3 things direct from the future

40th Edition

Once every 2 weeks I will deliver “3 things direct from the future”. A 2 minute read that will always give you:

  • one thing that can help,
  • one thing to be wary of, and
  • one thing to amaze.

If this sounds interesting to you then please subscribe.


1. One thing that helps


Quantum Microscope

To understand our world we investigate the minute biological structures within it. The most powerful microscopes are light-based, using lasers which unfortunately destroy living cells after only a short time. An Australian team from the University of Queensland has developed a quantum microscope that improves clarity by 35% without destroying the subject. This has revealed biological structures that were previously impossible to see.

The benefits of the quantum entanglement approach are wide-reaching. A better understanding of living things, vastly improved optical imaging, advancements in MRI technology and improved navigational abilities to name just a few.

Warwick Bowen from the UQ team explains…

Entanglement is an unusual sort of correlation between particles, in our case between the photons that make up a laser beam. We use it to train the photons that leave the microscope to behave themselves, arriving at a detector in a very orderly fashion. This reduces noise. Other microscopes need to increase the laser intensity to improve the clarity of images. By reducing noise, ours is able to improve the clarity without doing this.”

This technique is yet more proof that quantum computing will catapult us over previously insurmountable obstacles in research, enabling discoveries and advancements across many fields.

2. One to be wary of

TikTok’s Biometrics Collection

Tiktok is huge. If you’re over 30 you might not realise just how huge it is. This app has captured a whole generation. It also seems to capture more of you than you are aware of. 

TikTok recently updated its privacy policy in the US to include giving itself permission to get users’ faceprints and voiceprints.
“We may collect biometric identifiers and biometric information as defined under US laws, such as faceprints and voiceprints, from your User Content. Where required by law, we will seek any required permissions from you prior to any such collection.”

The statement is vague as to whether it refers to federal laws or state laws. When it says, “where required by law”, it means that in states where there is no law safeguarding biometric information, TikTok can freely collect such data. The update to the privacy policy comes after a $92 million settlement in a class-action lawsuit against the app. 

It’s no secret that apps collect data from users but some apps may be more privacy-intruding than others.

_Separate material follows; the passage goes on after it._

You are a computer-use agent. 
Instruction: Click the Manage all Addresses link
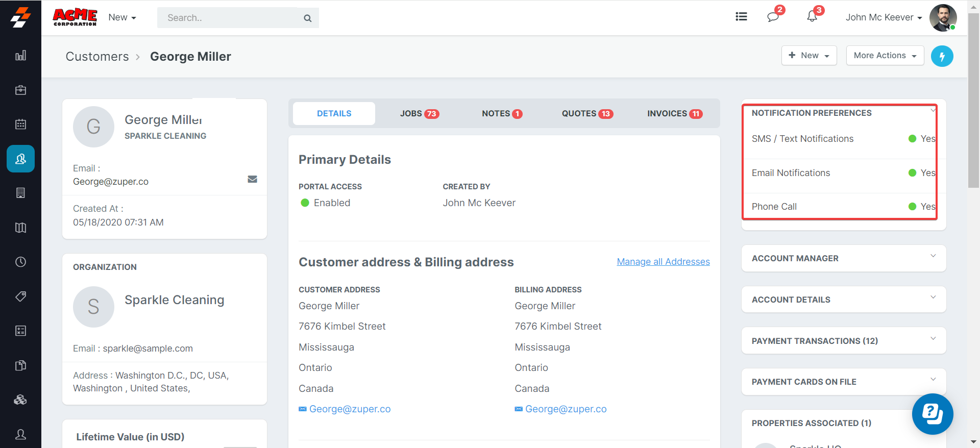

Before downloading an app review the privacy settings listed in the app stores.  And pay attention to those windows that pop up asking you for permission to all sorts of things. Does that app really need to know where you are at all times? Changing the default settings is all it takes between privacy and having your face uploaded to a server in a foreign country.


3. One to amaze

Drone Bus

Los Angeles to San Francisco in a flying bus in 2024 – shut up and take my money! 

OK, regular readers understand my enthusiasm for flying cars. They make so much sense! I do recognise however that congestion will still be an issue when we move from roads to the sky (despite the fact that autonomous flying cars will need so much less space than road cars). Kelekona is getting ahead of this issue with its drone bus, or more specifically, an electric vertical takeoff and landing (eVTOL) bus that can carry 40 passengers. That’s mass transit in the sky. Tickets are expected to start at $85 for a 30-minute route. 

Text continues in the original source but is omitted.